El escultor Lluís Cera (Barcelona, 1967) es una de las figuras destacadas de la escultura catalana contemporánea. Formado en la Facultad de Bellas Artes de la Universidad de Barcelona, ya era un especialista en el trabajo con la piedra gracias al hecho de pertenecer a una estirpe de artesanos con este mineral. Desde principios de los años noventa ha desarrollado una sólida y reconocida trayectoria artística, con exposiciones en galerías, museos y ferias internacionales en Europa, América y Asia.
Su trabajo se caracteriza por un profundo dominio técnico de materiales nobles, como mármol, granito, bronce, hierro o madera. A través de estas materias, a menudo asociadas a la solidez y la permanencia, Cera crea formas sinuosas y orgánicas que parecen desafiar la rigidez del material y generar así una tensión expresiva entre peso y ligereza, entre equilibrio y movimiento.
Uno de los rasgos más singulares de su lenguaje escultórico, de acento lírico y poético, es la combinación de la literatura, y también la música, con la tridimensionalidad; son habituales la aparición de textos grabados o partituras aplicadas o cortadas sobre la piedra u otros materiales. Este diálogo entre volumen, materia y signo abre su obra a un territorio poético donde la forma escultórica se convierte también en espacio de memoria, ritmo y evocación. Cera desafía los límites de las materias que emplea en sus piezas y consigue dotar a la materia sólida y rígida, de sensualidad y voluptuosidad, donde el uso recurrente de representación de nudos evoca la posibilidad de deslogar lo que parece imposible.

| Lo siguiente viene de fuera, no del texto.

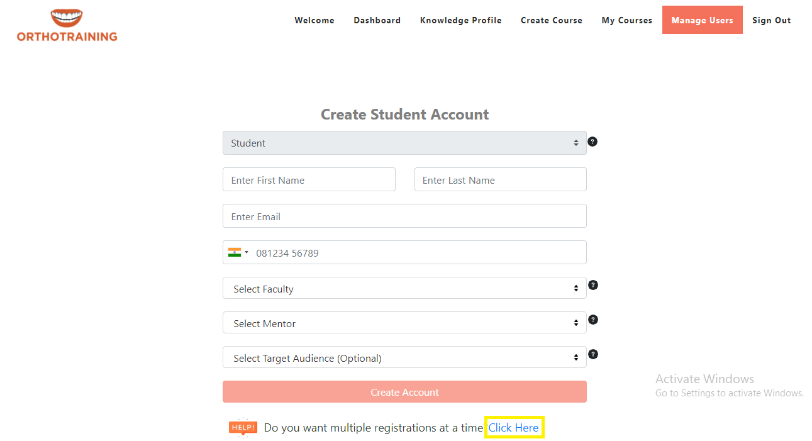Click help icon next to Target Audience
This screenshot has height=441, width=812.
592,354
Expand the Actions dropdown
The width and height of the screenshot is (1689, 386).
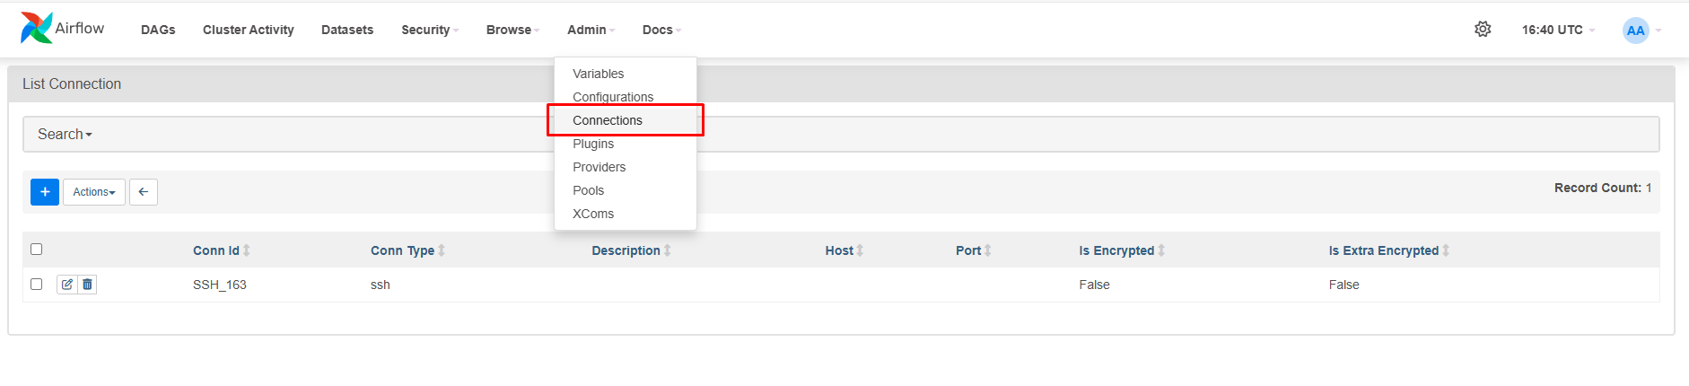(x=94, y=192)
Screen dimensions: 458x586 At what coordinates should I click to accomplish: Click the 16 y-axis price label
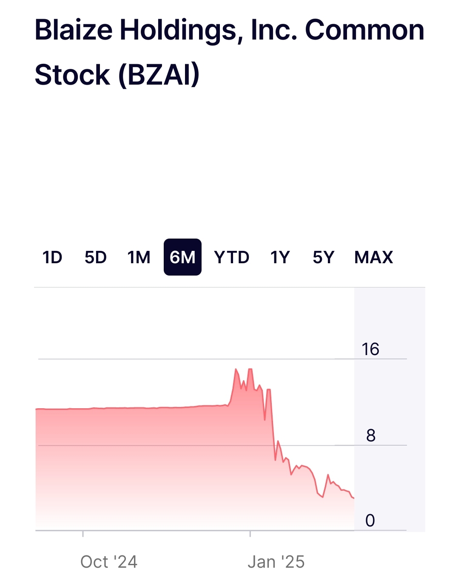[370, 349]
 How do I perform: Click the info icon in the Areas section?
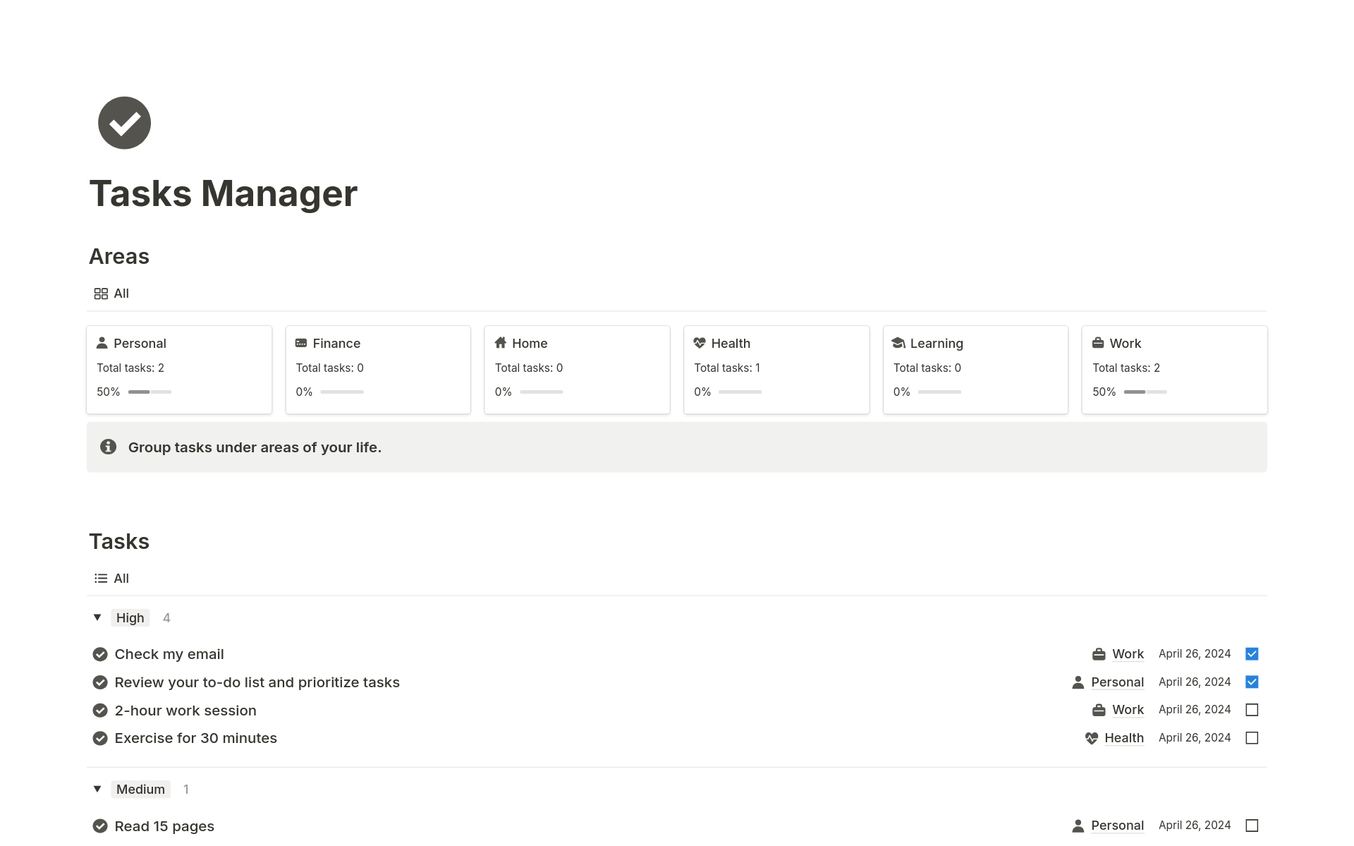pyautogui.click(x=108, y=447)
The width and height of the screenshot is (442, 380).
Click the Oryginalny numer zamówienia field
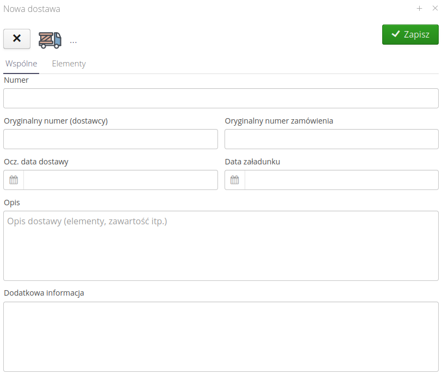coord(331,139)
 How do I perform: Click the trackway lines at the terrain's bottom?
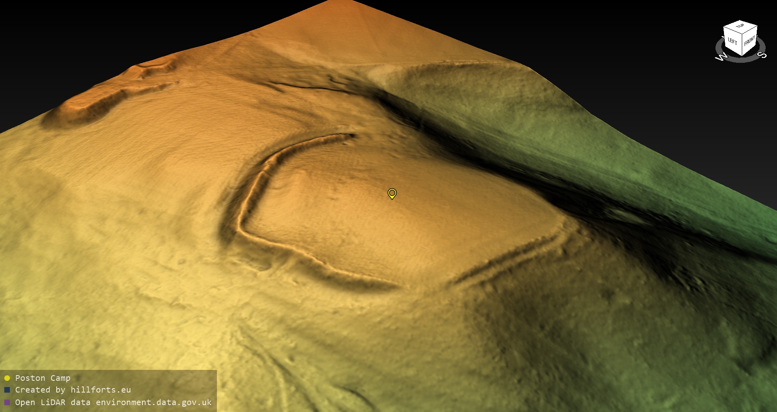tap(275, 365)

Esta exposición en el Palau de la Música Catalana, conjuntamente con la galería Villa del Arte de Barcelona, donde expone permanentemente, pone de relieve esta dimensión musical de su trabajo: una obra que, desde la escultura, comparte con la música la búsqueda de armonía, tensión y cadencia, en un sugerente diálogo entre las formas plásticas y el universo sonoro.